**PASSAGE SHOWN**

+++++

The BBC reported that Mr. Carr was just one of around a 1,000 UK residents using the scheme, which had been marketed under the hubristic title “K2,” to shelter almost £170 million from tax each year, but it is unlikely that many Britons found these disclosures surprising. There seems to be an assumption in the national psyche that the wealthy enjoy benefits that are not available to the general population. But what made Mr. Carr’s position unusual, and perhaps explains why the media chose to make an example of him in particular, is that in his comedy performances he commonly rails against just the sort of behavior of which he was now accused. In a recently broadcast satirical sketch, he had even lambasted one of the high street banks for its role in exactly the same sort of offshore tax planning.
Within 24 hours Mr Carr apologized to the world (via Twitter, of course) for using the offshore arrangements calling it a “terrible error of judgment,” but not before the usual media pundits and a few politicians, including the prime minister, David Cameron, had come out to condemn Mr Carr’s tax planning at this time of national austerity as “morally wrong.”
Cat and Mouse?
Poor Mr. Carr; despite the hysterical media coverage, the majority of judicial and expert opinion is on his side and most tax professionals would strongly disagree with Mr. Cameron’s implied assertion that there is a moral aspect to taxation. To talk about the morality of tax assumes that for every person or transaction, there is an objective ‘right amount of tax’ that should be paid, but if that were true, we would not require tax laws at all and our tax lawyers would need to be moral philosophers.
Which of us can honestly say that if the law did not require us to pay tax we would pay it voluntarily? The imposition of tax is entirely law based in the same way as sports and even driving on the roads are based on systems of rules and regulations.
But, in addition to the rules, some games have something extra, the unwritten “spirit of the game” that has developed over time and is, in a sense, the morality of the game. There is nothing similar in relation to driving so, in the UK at least, the highway code creates a morality of the road by including an express rule that, “you must not drive without due care and attention . . . [or] . . . reasonable consideration for others.” Could something similar be done in relation to the tax code?
Many tax professionals talk about their relationship with the tax authorities as though it were a chess game or even a game of cat and mouse. Can it really be “morally wrong” for Jerry to outwit Tom?
General Anti-Avoidance Rules
From the UK government’s perspective, the timing of the K2 story could hardly have been better in that it came just a few days after the government commenced consultation on the introduction of a general anti-avoidance rule or GAAR. Past attempts to introduce a GAAR have always stalled, but now minsters could point to a front page example of egregious tax avoidance that a GAAR would target.
Although the process has only just begun, it is only a consultation on the detail of the scheme. There is very little doubt that the GAAR will be introduced in 2013, and the majority of the draft legislation is already publicly available.

+++++

**EXERCISE DIRECTIONS**
Pick up the passage on Mr. Carr's offshore tax arrangements and the proposed UK anti-avoidance rule right after its final sentence, and keep writing it in the same voice.

**DATASET EXTRACT**
+++++

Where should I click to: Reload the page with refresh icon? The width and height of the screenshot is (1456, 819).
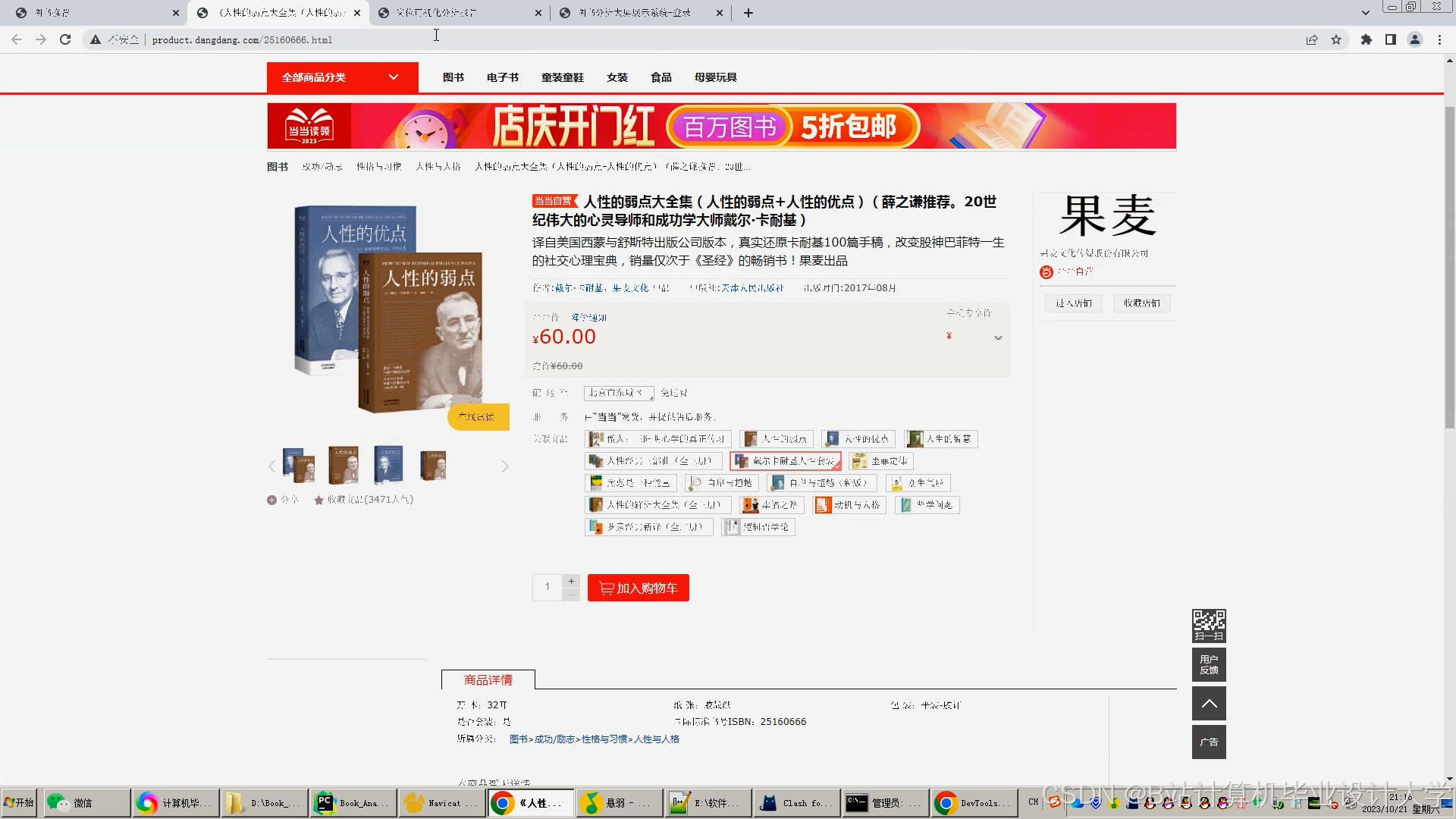click(65, 39)
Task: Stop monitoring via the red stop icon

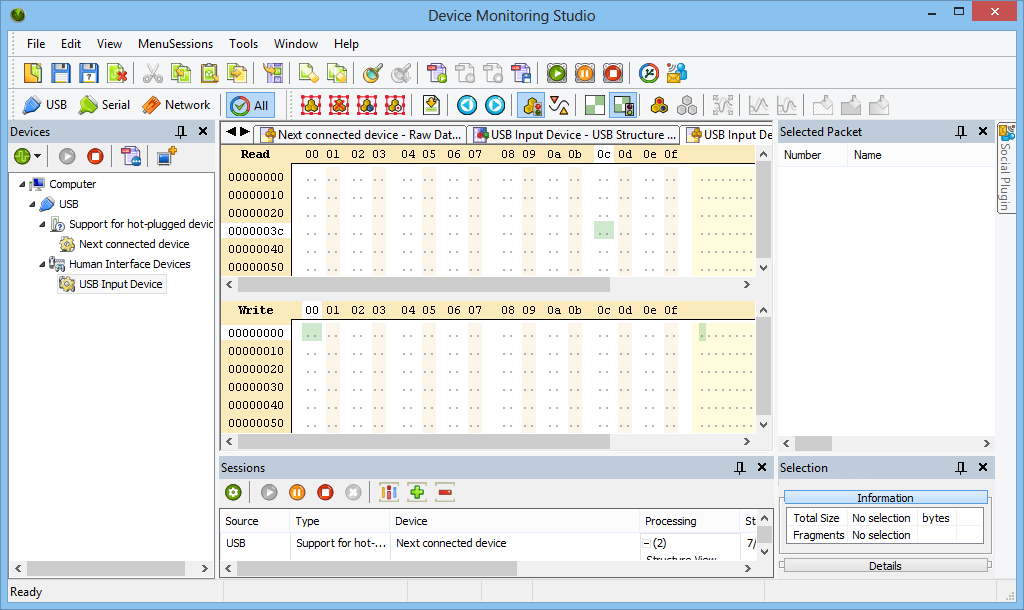Action: [x=612, y=72]
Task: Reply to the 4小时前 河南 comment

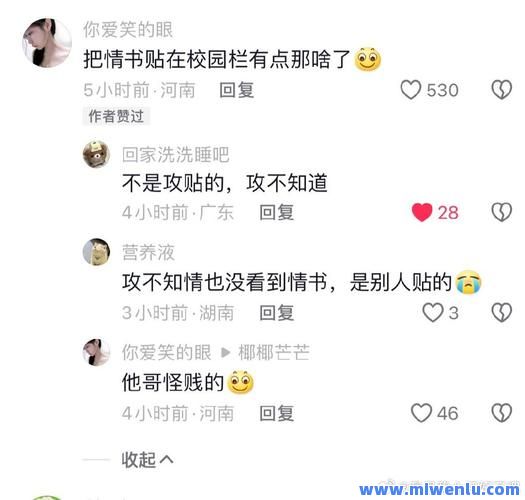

+++++

**ANSWER TO THIS PROBLEM**
GAAR would write a general principle into the UK tax law that the government may set aside any arrangement where “if, having regard to all the circumstances, it would be reasonable to conclude that the obtaining of a tax advantage was the (or a) main purpose of the arrangement.”
UK tax legislation already includes numerous targeted anti-avoidance rules, many of which use similar concepts of “tax avoidance” but each of which applies only to a particular area of the tax code tax. The introduction of a GAAR would allow some of the targeted anti-avoidance rules to be repealed, but most are likely to remain because the GAAR will have a higher hurdle for its application. In many cases, targeted anti-avoidance rules will apply if the taxpayer undertakes a transaction with the sole or main purpose of avoiding the particular part of the tax code; by contrast, a tax-driven arrangement would need to be demonstrably “abusive” in order for it to be challenged under the GAAR.
A number of other countries are moving to adopt their own forms of GAAR. They include Canada, Australia, New Zealand, Germany, France, South Africa and India. The United States moved in the same direction by imposing a general requirement by statute in 2008 that transactions must have “economic substance.” US tax lawyers are now sparring with the tax authorities over whether the government needs to issue an “angel” list of types of transactions that companies need not worry will be found to lack such substance.
A representative of the firm that marketed the K2 scheme is reported to have told a seminar of businessmen: “The Revenue closes one scheme, we find another way round it.“ Although rules are in place to require most tax schemes to be disclosed to Inland Revenue, the government is still playing catch up, changing the rules to close down schemes after they have already been used. The main benefit of a GAAR from the government’s perspective is that it will enable the government to get ahead of the game in challenging the most egregious forms of avoidance.
The GAAR will augment the interpretation of the letter of the tax law by giving Inland Revenue and the courts the ability to consider transactions against the broader purpose of the tax legislation. Consequentially, the GAAR is expected to be most effective where the principles underlying specific tax rules are clear.
For older legislation there is a recognized difficulty with this approach because of the need first to identify the purpose of the rules. If all a court has to look at is the black letter of the law, it is arguably being asked to identify what Parliament intended to say in order to “improve” what it actually did say. In that case, the court would be at risk of making law.
However, in recent years, there has been a deliberate move towards purposive legislative drafting so that new tax legislation often commences with an acknowledgment of what it is intended to achieve. Although there may still be technical issues with the interpretation of such purposive drafting, because courts will continue to be loath to make good the failings of the legislature, it undoubtedly lays the ground for the application of a GAAR that looks to apply the principles and purpose of the tax code.
The GAAR will operate in relation to individual income tax, corporation tax and most other tax charges in the UK except value-added tax.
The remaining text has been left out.